August Moon


By Diana Thung (Top Shelf)
ISBN: 978-1-60309-069-8

Diana Thung was born in Jakarta, and grew up in Singapore before eventually settling in Australia. She is a natural storyteller, cartoonist and comics creator of sublime wit and imagination who seems to have a direct hotline to the limitless thought-scapes of childhood. Every single thing populating her astonishingly unique worlds is honed to razor sharpness and pinpoint logical clarity, no matter how weird or whimsical it might initially seem.

The sentiment is pure and unrefined, the scenarios are perfectly constructed and effectively, authentically realised. …And when things get tense and scary they are excessively tense and really, really scary…

After a few tentative dabblings, Thung catapulted to (relative) fame in 2012 following the release of her first graphic novel: a superb blending of eastern and western comics influences that remixed a few standard elements of fantasy into a superbly fresh conjunction for young and old alike.

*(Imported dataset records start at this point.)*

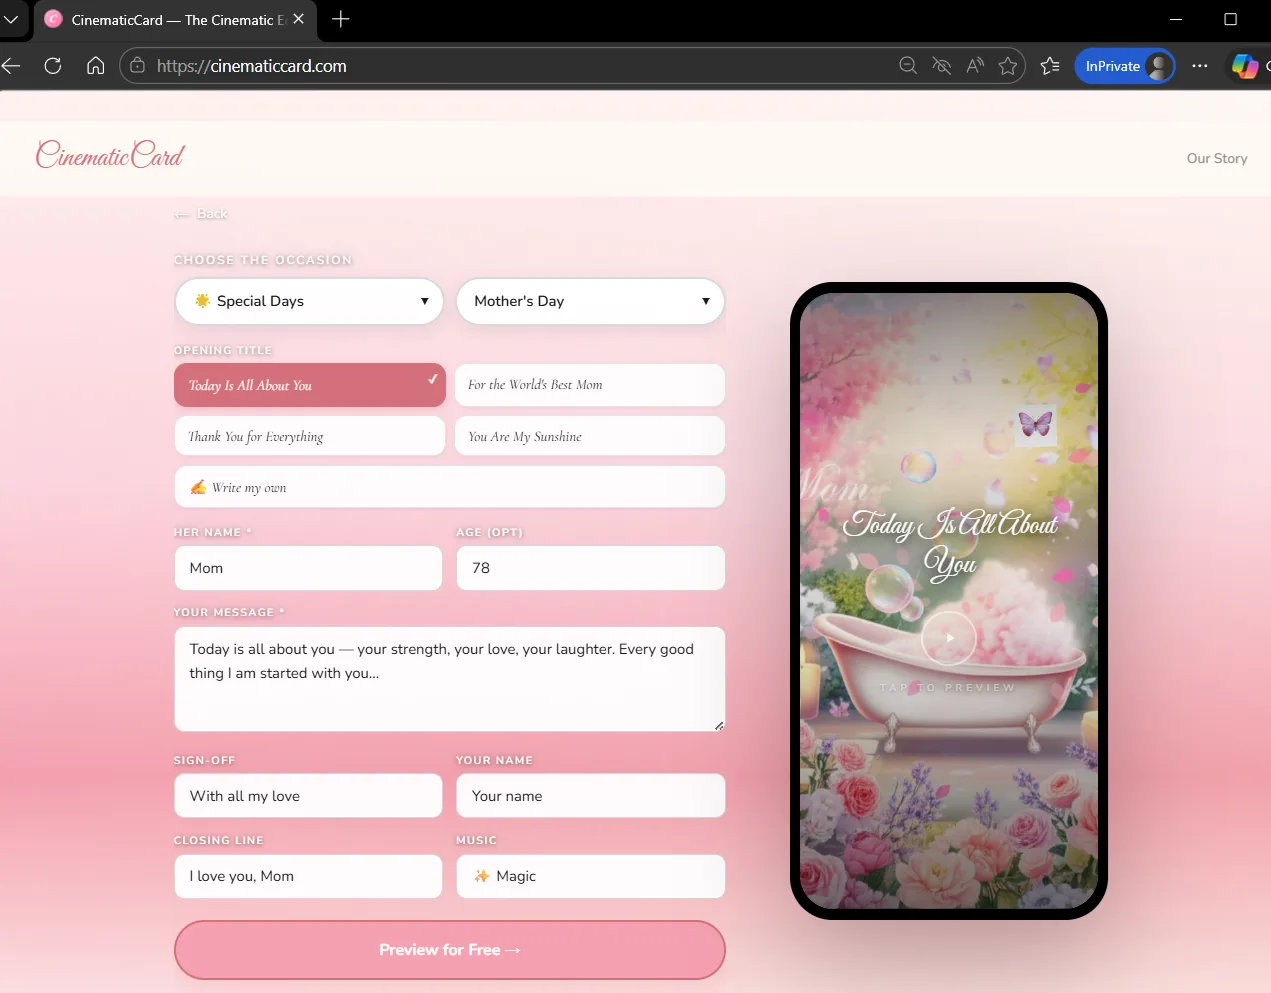The width and height of the screenshot is (1271, 993).
Task: Expand the Music selection field
Action: [590, 876]
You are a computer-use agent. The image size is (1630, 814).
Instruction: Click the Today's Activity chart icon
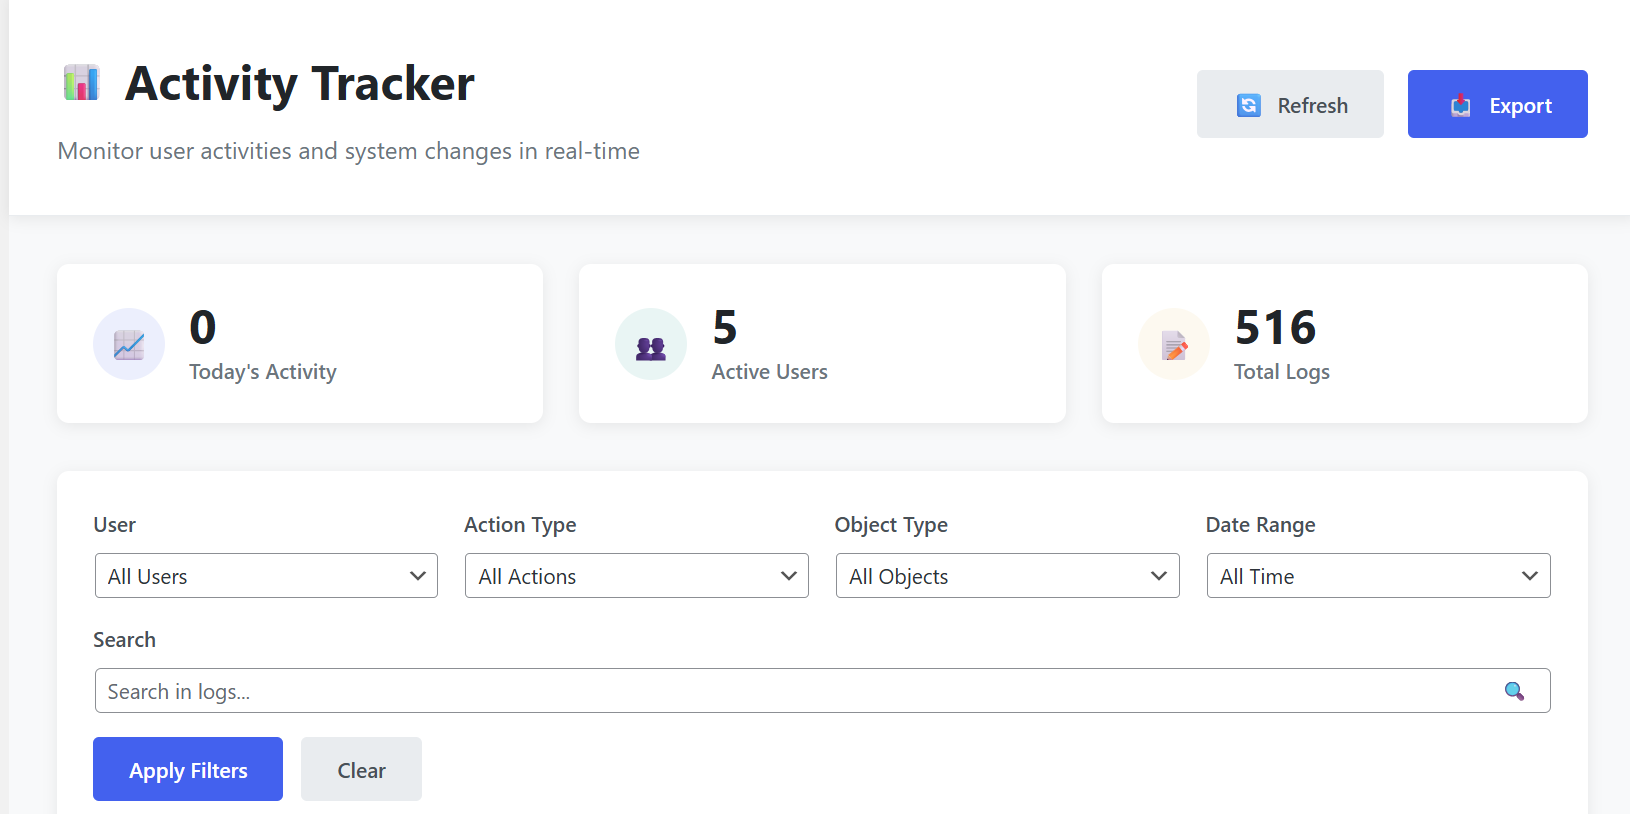coord(129,343)
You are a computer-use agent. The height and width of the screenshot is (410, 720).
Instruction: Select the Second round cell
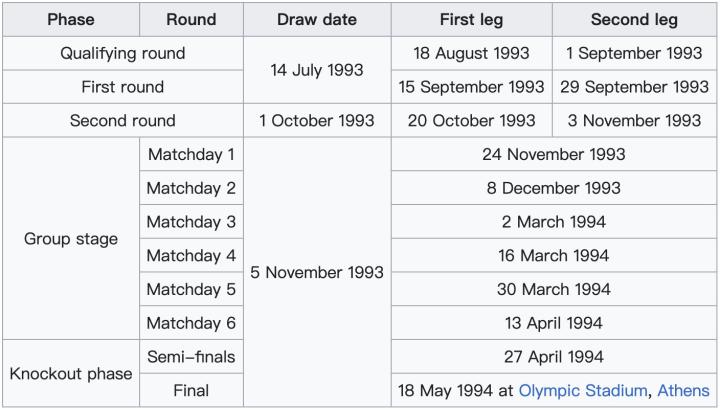pyautogui.click(x=123, y=121)
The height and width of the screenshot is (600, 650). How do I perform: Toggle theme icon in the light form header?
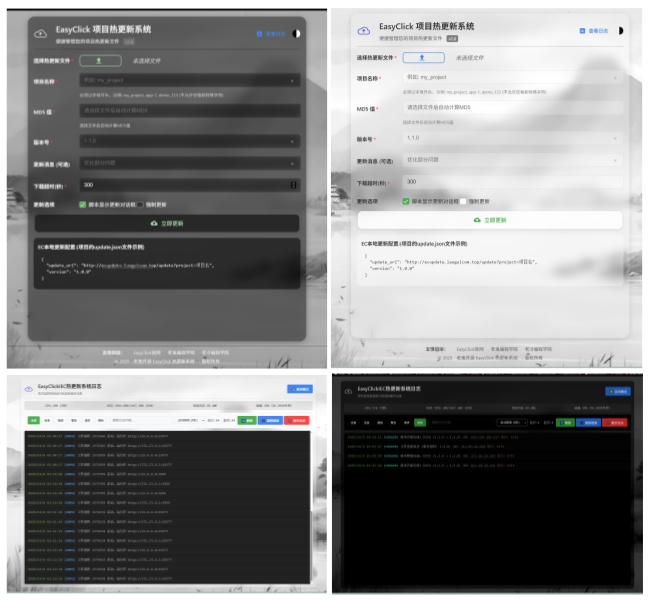[x=620, y=30]
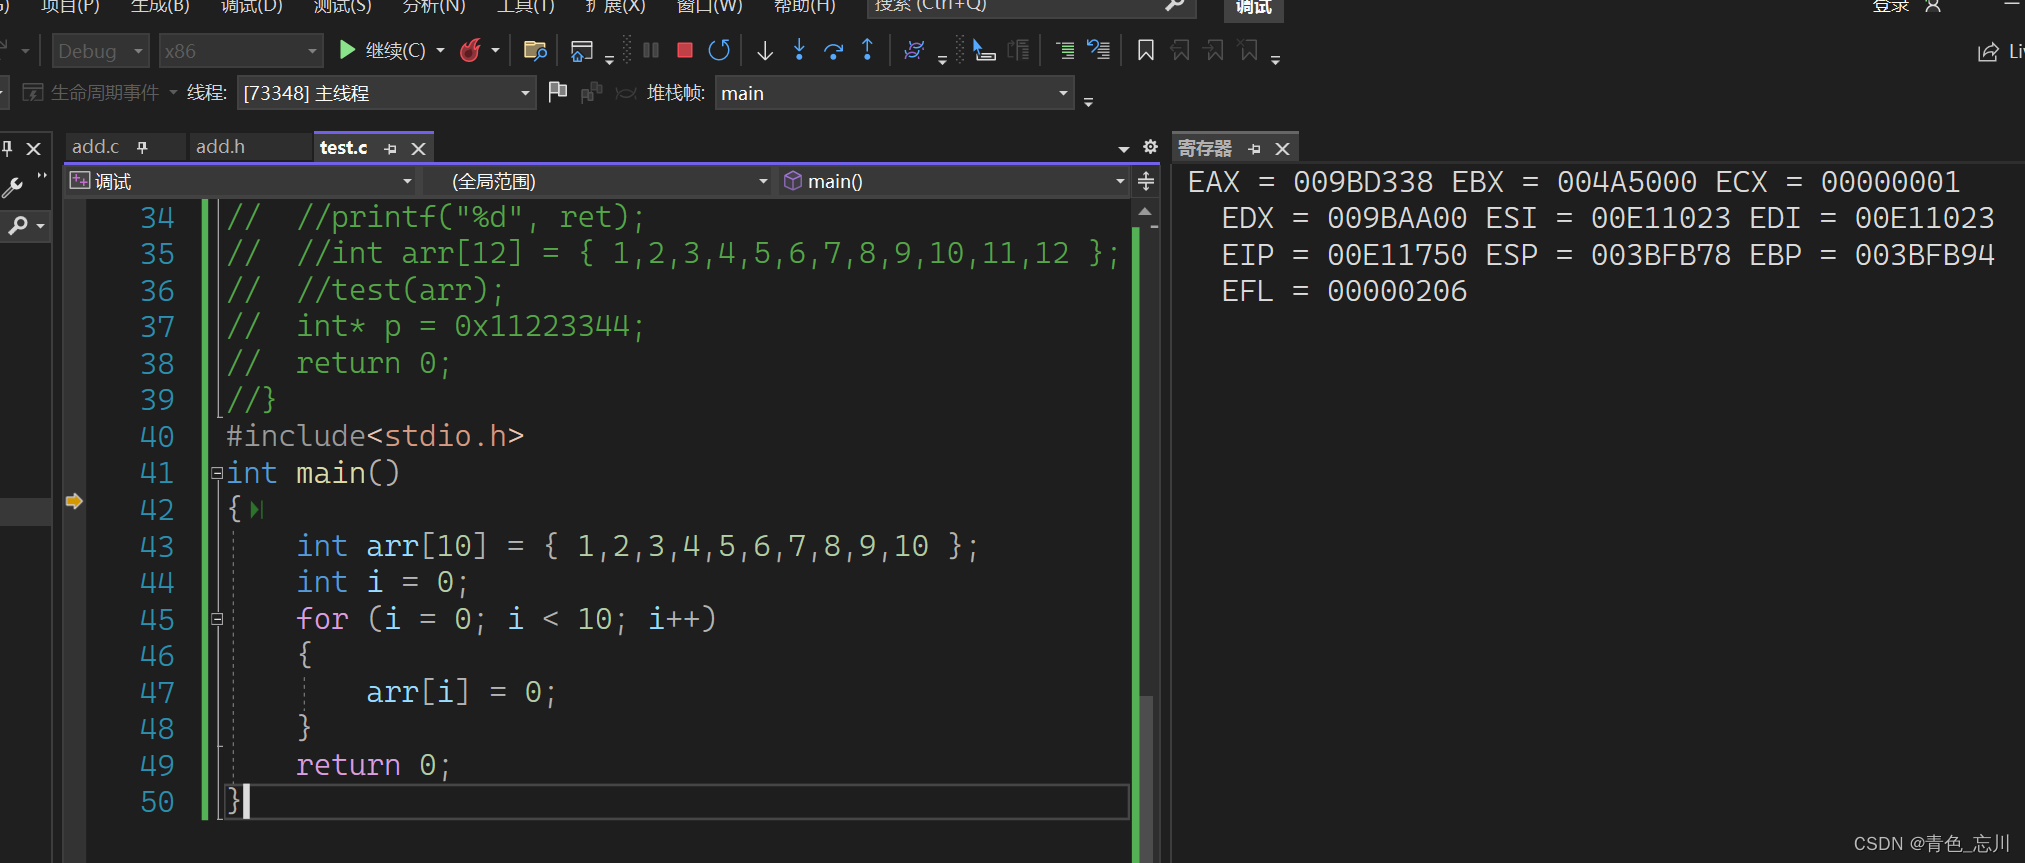Open the 调试(D) menu
Image resolution: width=2025 pixels, height=863 pixels.
(x=251, y=6)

Rendered in stunning, organically enticing black and white, the scene opens in the Asian township of Callico: an isolated little metropolis in the midst of lush jungle verdure and a place with a few strange secrets…

Reachable only by one solitary bridge, generally cut off from the wider world by dense surrounding forests and innate unchanging dullness, the town moves at its own pace. Life is slow, existence is bucolic and the biggest deal for the people is the perennial debate over whether the strange dancing lights seen in the trees at night are actually Soul Fire – dead ancestors watching over the town – or just some unexplained scientific phenomenon…

Answers start coming for a select few folk after ugly, business-suited strangers begin buying up empty shops for a company named Mon & Key. Some of the older street vendors are understandably anxious but only Grandma and her peculiar little associate Jaden know the appalling threat the interlopers pose…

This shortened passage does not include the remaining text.